Rabu, 11 Januari 2017

Utopia Pendidikan Ramah Anak

Utopia Pendidikan Ramah Anak
Nanang Martono ;  Dosen Sosiologi Pendidikan Universitas Jenderal Soedirman; Doktor Sosiologi Pendidikan Universite de Lyon 2, Prancis
                                           MEDIA INDONESIA, 10 Januari 2017

                                                                                                                                                           
                                                                                                                                                           

MASALAH anak sampai saat ini masih menjadi pusat perhatian masyarakat dunia. Dalam upaya pemenuhan hak anak akan pendidikan layak, mereka masih mengalami diskriminasi dan marginalisasi. Posisi anak dalam praktik pendidikan di masyarakat lebih sering diposisikan sebagai objek daripada subjek pendidikan yang aktif. Mereka masih sering menjadi korban.
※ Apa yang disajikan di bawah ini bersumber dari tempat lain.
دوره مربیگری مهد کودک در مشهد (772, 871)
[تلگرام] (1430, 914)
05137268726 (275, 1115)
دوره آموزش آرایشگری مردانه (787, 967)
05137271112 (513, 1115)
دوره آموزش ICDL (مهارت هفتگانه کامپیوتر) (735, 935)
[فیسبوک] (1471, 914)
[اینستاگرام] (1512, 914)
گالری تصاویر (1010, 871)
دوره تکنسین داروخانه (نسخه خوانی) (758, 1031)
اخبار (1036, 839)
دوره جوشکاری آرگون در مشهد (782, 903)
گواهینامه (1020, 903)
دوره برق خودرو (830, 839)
Ada banyak hal yang menjadi perhatian dunia terkait dengan masalah anak. Kehidupan sosial di masyarakat seolah belum menjadi tempat yang ramah bagi mereka. Bahkan, keluarga sebagai lingkungan pertama bagi mereka juga berpotensi menjadikan anak sebagai korban kekerasan dalam rumah tangga. Faktor ekonomi sering dituding sebagai biang keladi terjadinya kekerasan dalam rumah tangga. Anak ialah pihak yang sangat lemah sehingga mereka rentan diposisikan sebagai korban amarah orangtua.

Sekolah sebagai benteng

Sekolah sebagai lingkungan sekunder dalam proses sosialisasi anak diharapkan mampu menjadi tempat yang memberikan kebahagiaan dan kenyamanan bagi mereka. Sekolah seharusnya menjadi tempat berlangsungnya proses pendidikan yang ramah anak. Di sekolah, anak harus bebas dari tindakan kekerasan, dan mampu menjadikan mereka sebagai individu yang otonom dan mandiri.

Pada awal 2015, Mendikbud Anies Baswedan pernah mencanangkan program Sahabat Kemendikbud. Dengan meluncurkan program ini, Mendikbud ingin mengurangi berbagai risiko kecelakaan yang dihadapi setiap pelajar ketika menuntut ilmu, dengan mengajak warga masyarakat memberikan laporan ketika menemui hal-hal yang membahayakan. Untuk memfasilitasi ini, Kemendikbud pun membuka situs pelaporan bernama http://sahabat.kemdikbud.go.id./.

Beberapa waktu kemudian, bertepatan dengan Hari Ibu 2015, Kemendikbud di bawah kendali Anies Baswedan meluncurkan laman Sahabat Keluarga, dengan alamat http://sahabatkeluarga.kemdikbud.go.id./. Laman tersebut berisi dongeng, lagu wajib, lagu daerah, profil keluarga hebat, dan profil sekolah-sekolah inspiratif. Selain itu, laman tersebut juga menyediakan forum diskusi bagi masyarakat untuk berdiskusi mengenai problem pendidikan anak dalam keluarga.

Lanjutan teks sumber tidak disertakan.